# Problem:
Pictures stay out of the copy. Everything else in the records must be repeated exactly.

# Records for this task:
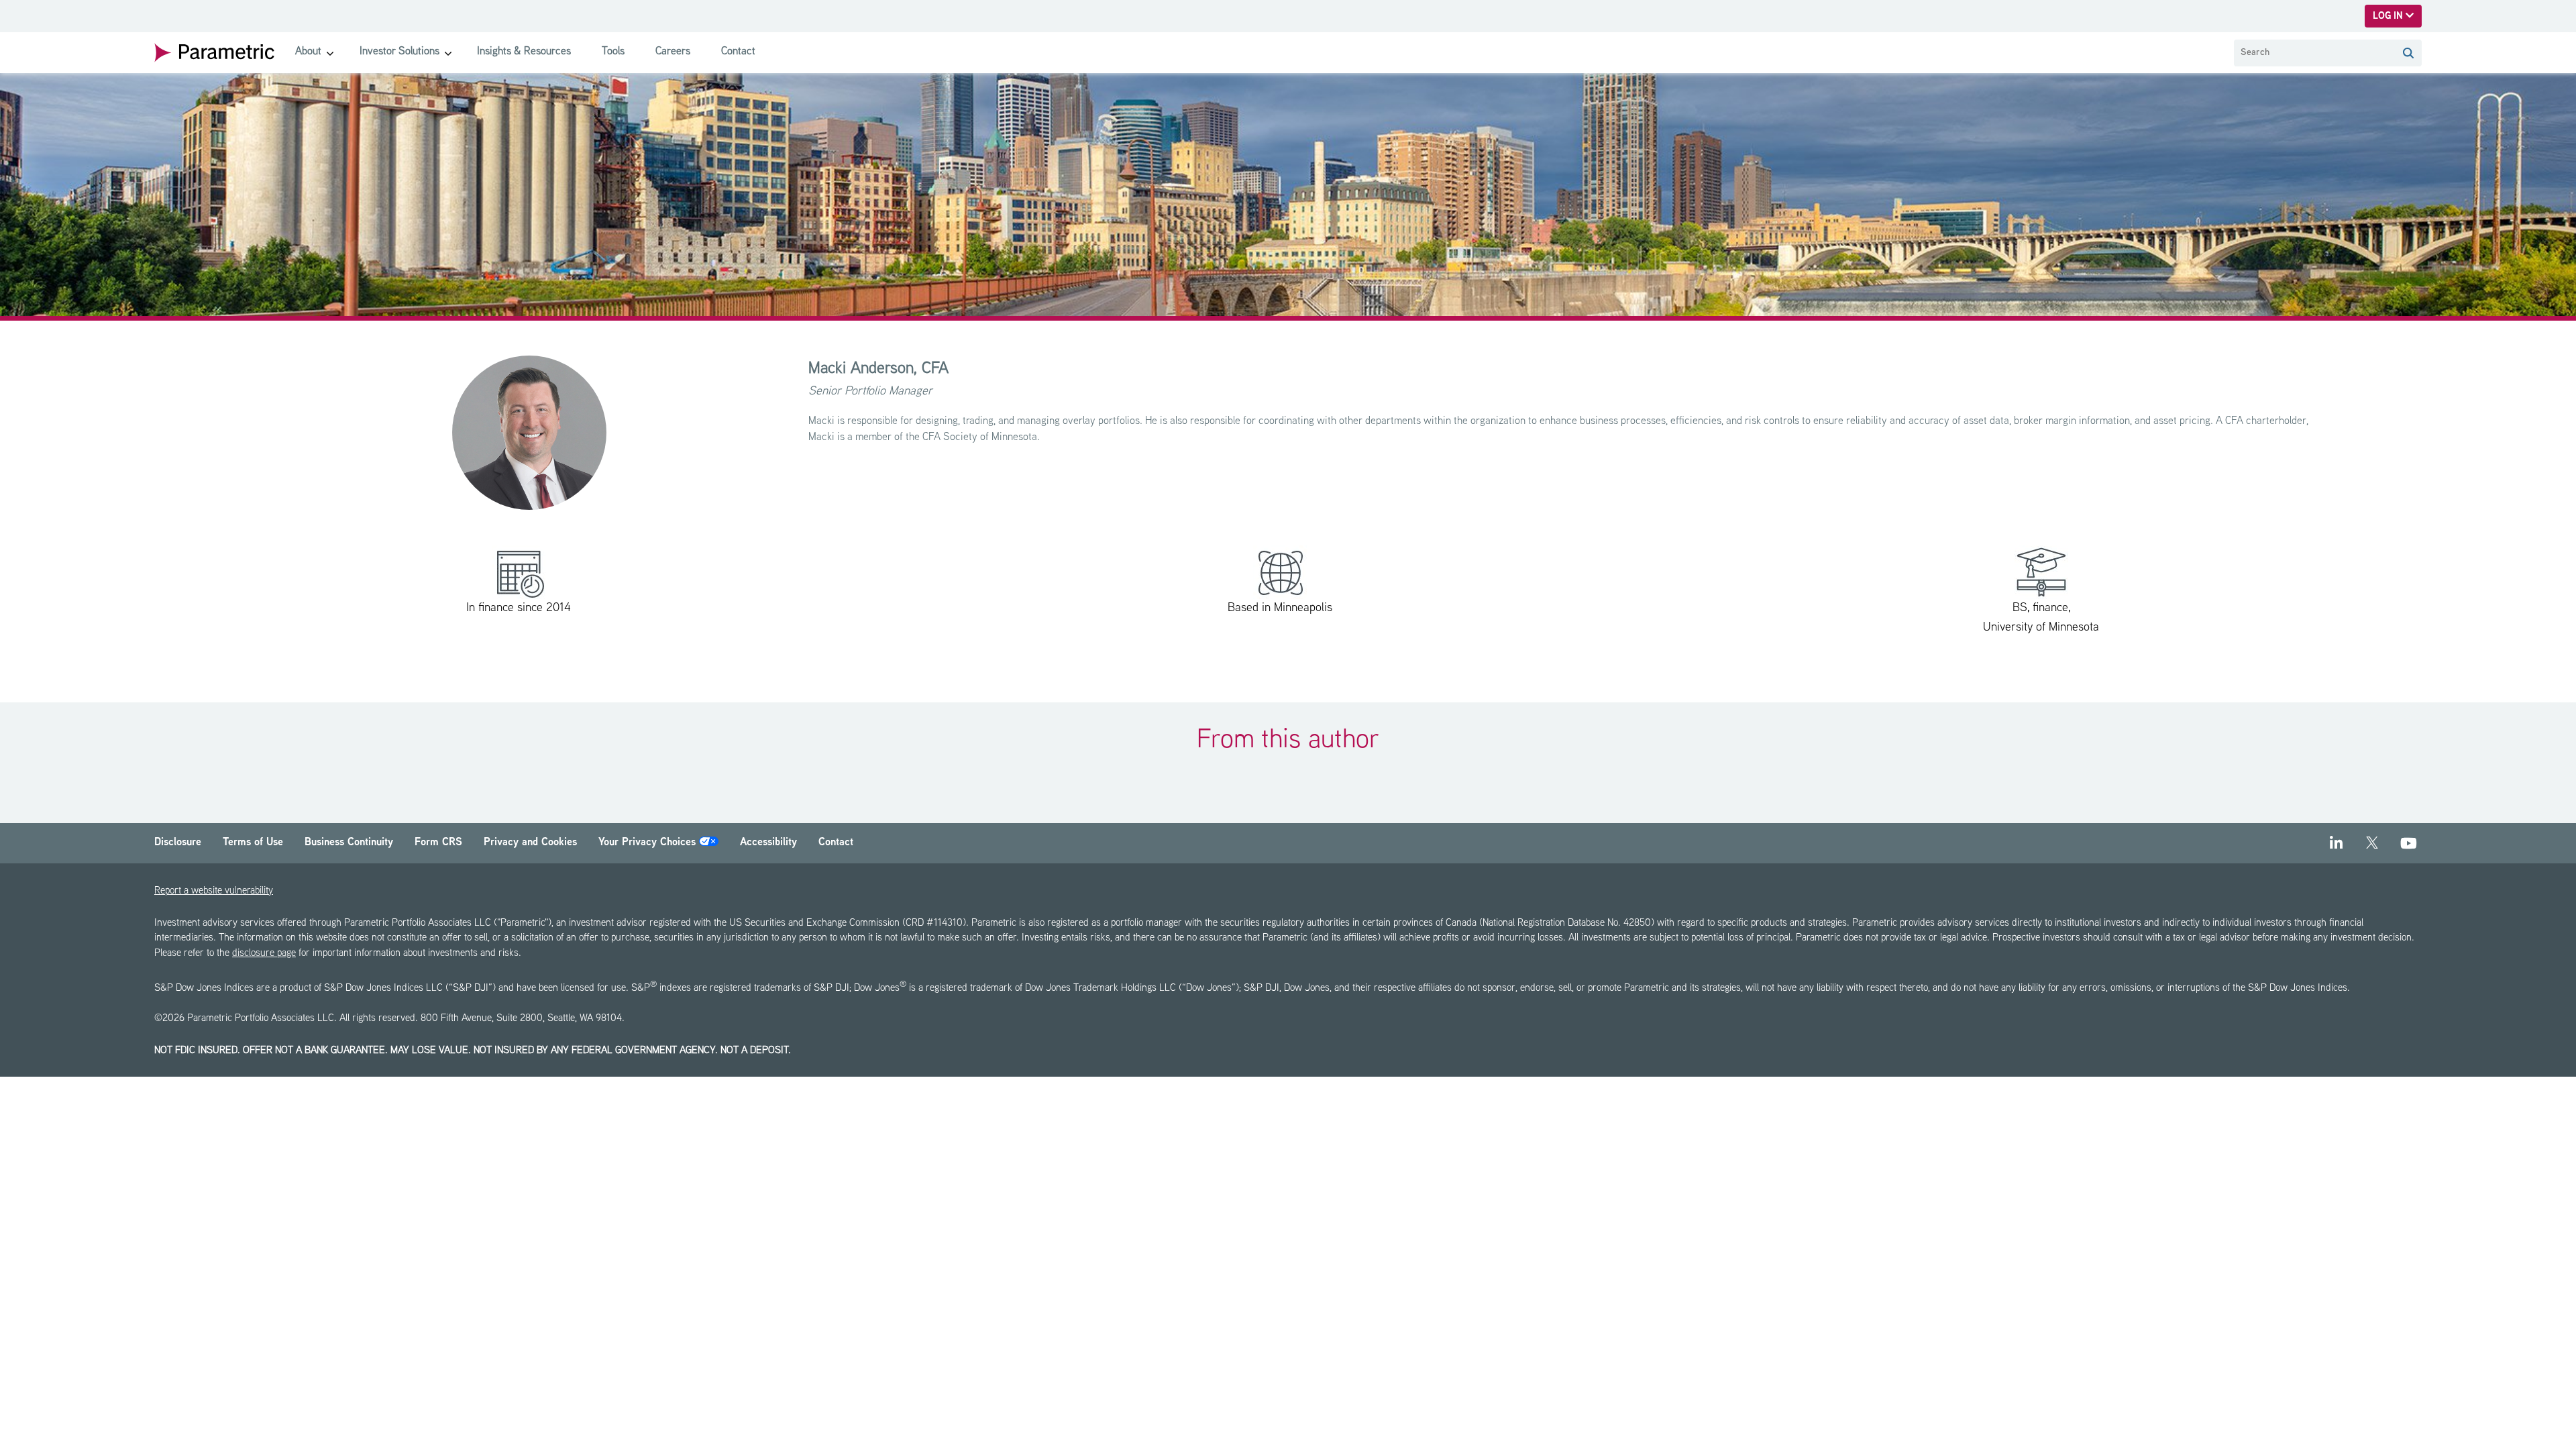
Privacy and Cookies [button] (530, 843)
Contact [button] (738, 52)
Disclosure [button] (177, 843)
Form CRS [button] (438, 843)
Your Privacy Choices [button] (648, 843)
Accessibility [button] (768, 843)
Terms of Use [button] (253, 843)
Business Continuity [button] (349, 843)
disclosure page (264, 953)
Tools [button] (613, 52)
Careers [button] (672, 52)
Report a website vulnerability (213, 891)
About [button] (308, 52)
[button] (2408, 53)
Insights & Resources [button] (524, 52)
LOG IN (2389, 16)
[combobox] (2314, 53)
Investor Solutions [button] (399, 52)
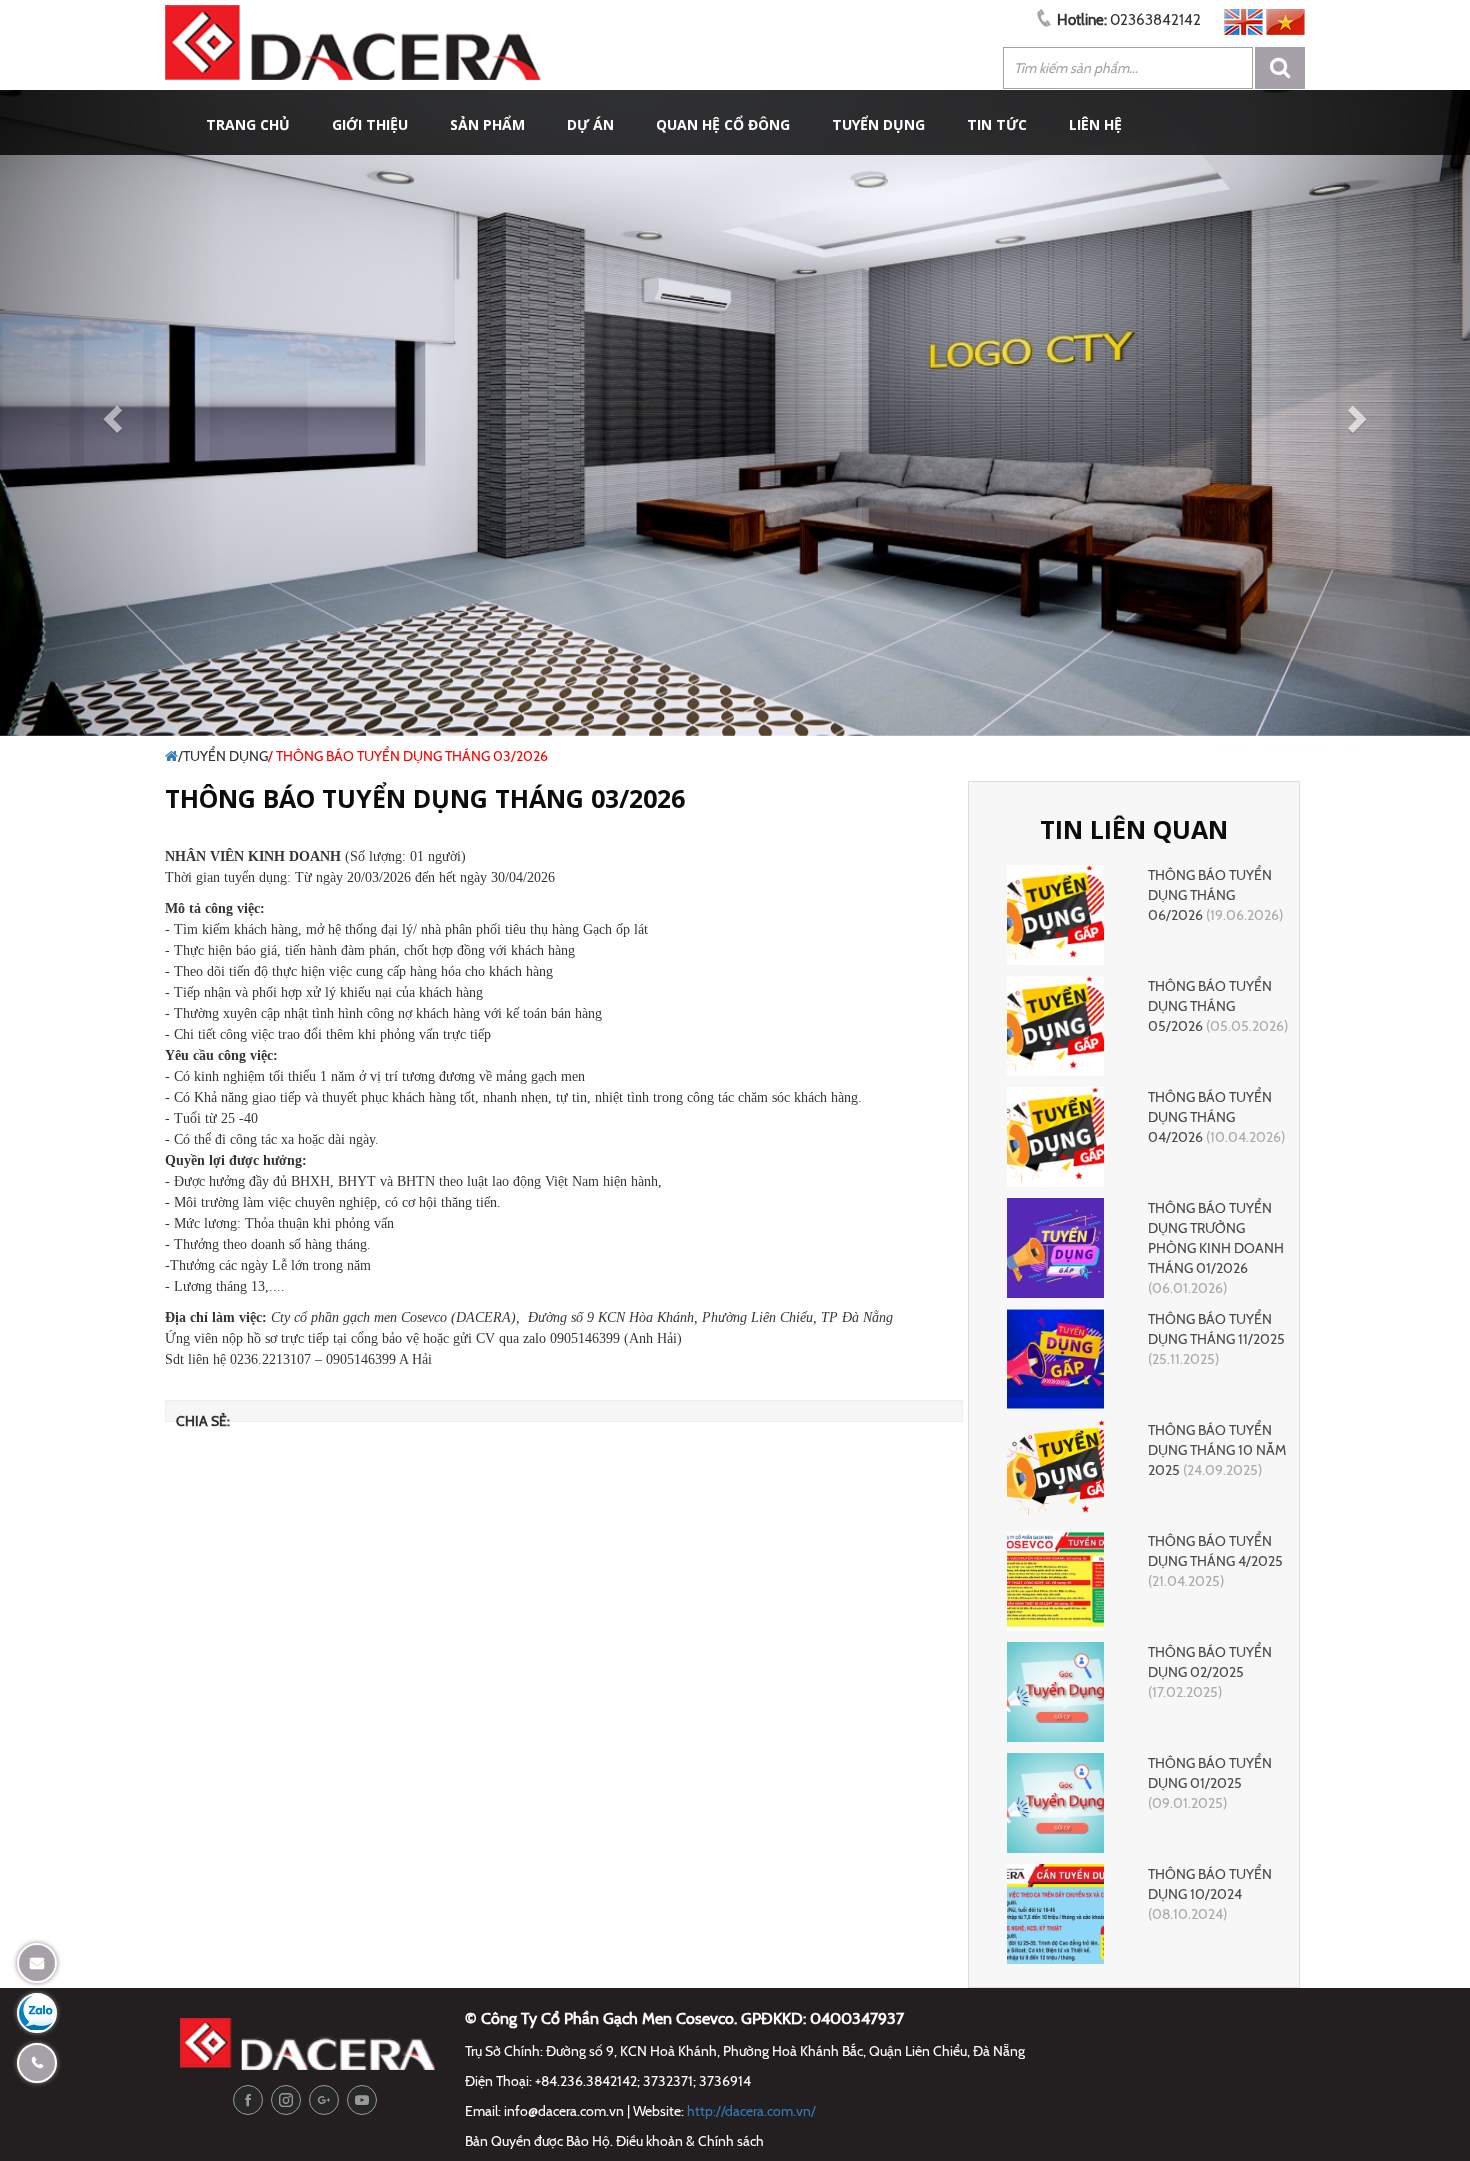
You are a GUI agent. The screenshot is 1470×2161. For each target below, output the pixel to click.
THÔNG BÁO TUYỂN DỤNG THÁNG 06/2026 (1210, 895)
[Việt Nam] (1285, 20)
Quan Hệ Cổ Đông (723, 124)
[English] (1243, 20)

# Task answer:
Privacy and Cookies [button] (530, 843)
Contact [button] (738, 52)
Disclosure [button] (177, 843)
Form CRS [button] (438, 843)
Your Privacy Choices [button] (648, 843)
Accessibility [button] (768, 843)
Terms of Use [button] (253, 843)
Business Continuity [button] (349, 843)
disclosure page (264, 953)
Tools [button] (613, 52)
Careers [button] (672, 52)
Report a website vulnerability (213, 891)
About [button] (308, 52)
[button] (2408, 53)
Insights & Resources [button] (524, 52)
LOG IN (2389, 16)
[combobox] (2314, 53)
Investor Solutions [button] (399, 52)
You are a GUI agent. The screenshot is 1470×2161. For each target below, output the pixel to click.
THÔNG BÁO TUYỂN DỤNG THÁNG 06/2026 (1210, 895)
[Việt Nam] (1285, 20)
Quan Hệ Cổ Đông (723, 124)
[English] (1243, 20)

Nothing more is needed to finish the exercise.